= Handedness and sexual orientation =

Research hypothesis

A relationship between handedness and sexual orientation has been suggested by a number of researchers, who report that heterosexual individuals are somewhat more likely to be right-handed than are homosexual individuals within both sexes.

The psychologist Chris McManus and a team of researchers weighed in on the relationship to homosexuality and concluded:

Many studies in the 1980s and 1990s had asked whether there was any relationship with handedness, and we, like others, had concluded that there was not. However, a meta-analysis of 20 studies, including our own, with a grand total of 6182 homosexual men altered that situation, male homosexuals having a significantly higher likelihood of being left-handed. The earlier studies had mostly failed through being too small, a typical study having about 300 homosexual men, and hence being under-powered. That was later confirmed in the large BBC Internet study of sex and sexuality, where 4616 male homosexuals showed a significant excess of left-handedness, with a similar effect found in the 2008 female homosexuals.
— McManus, Chris, Brain and Neuroscience Advances (2019)

== Studies ==

=== Lalumière et al., 2000 meta-analysis ===
Lalumière et al. conducted a meta-analysis of 20 studies with a total of 6,987 homosexual and 16,423 heterosexual participants. They found that homosexual men had a 34% greater odds of not being right-handed, and homosexual women had a 91% greater odds (39% overall).

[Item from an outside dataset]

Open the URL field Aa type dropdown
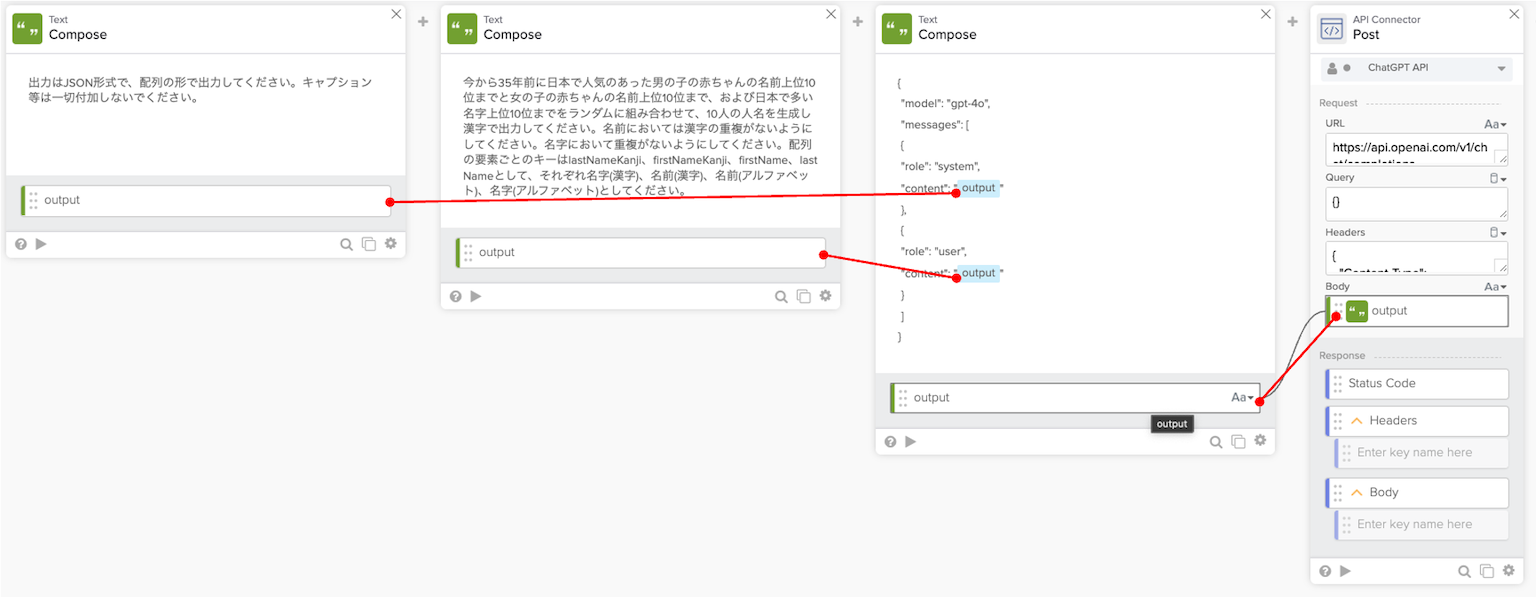This screenshot has width=1536, height=597. (x=1495, y=124)
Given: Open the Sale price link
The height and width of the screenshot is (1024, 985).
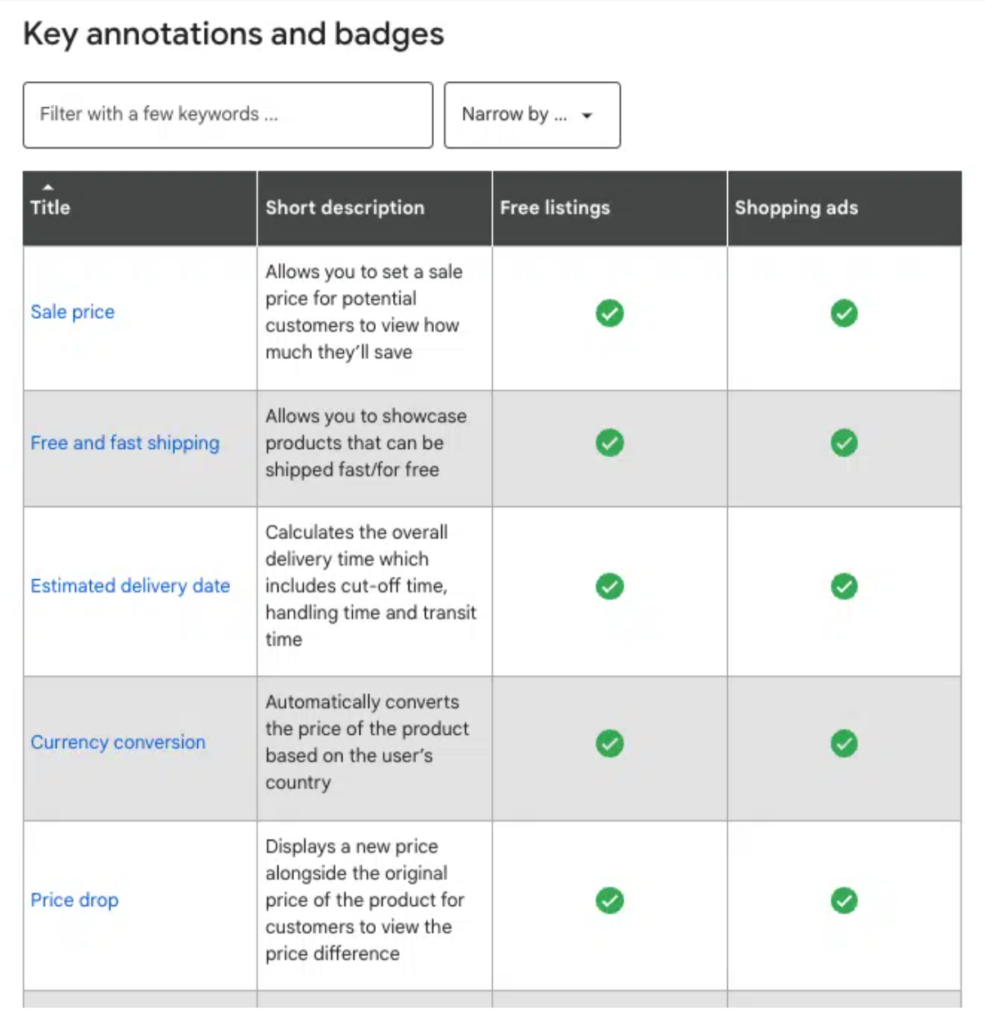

=== Williams et al., 2000 ===
In a study involving 382 men (278 homosexual and 104 heterosexual) no significant association emerged between handedness and sexual orientation.

=== Mustanski et al., 2002 study ===
Mustanski et al. examined sexual orientation and hand preference in a sample of 382 men (205 heterosexual; 177 homosexual) and 354 women (149 heterosexual; 205 homosexual). Although a significantly higher proportion of homosexual women was found to be left-handed compared to heterosexual women (18% vs. 10%), no significant differences were found between heterosexual and homosexual men with respect to hand preference.

=== Lippa, 2003 study ===
Lippa examined sexual orientation and handedness in a sample of 812 men (351 heterosexual; 461 homosexual) and 1,189 women (707 heterosexual; 472 homosexual). Homosexual men were 82% more likely to be non-right-handed than heterosexual men, but no significant differences were found between heterosexual and homosexual women in terms of handedness. When combining men and women into one large sample, homosexual individuals were 50% more likely to be non-right-handed than heterosexual individuals.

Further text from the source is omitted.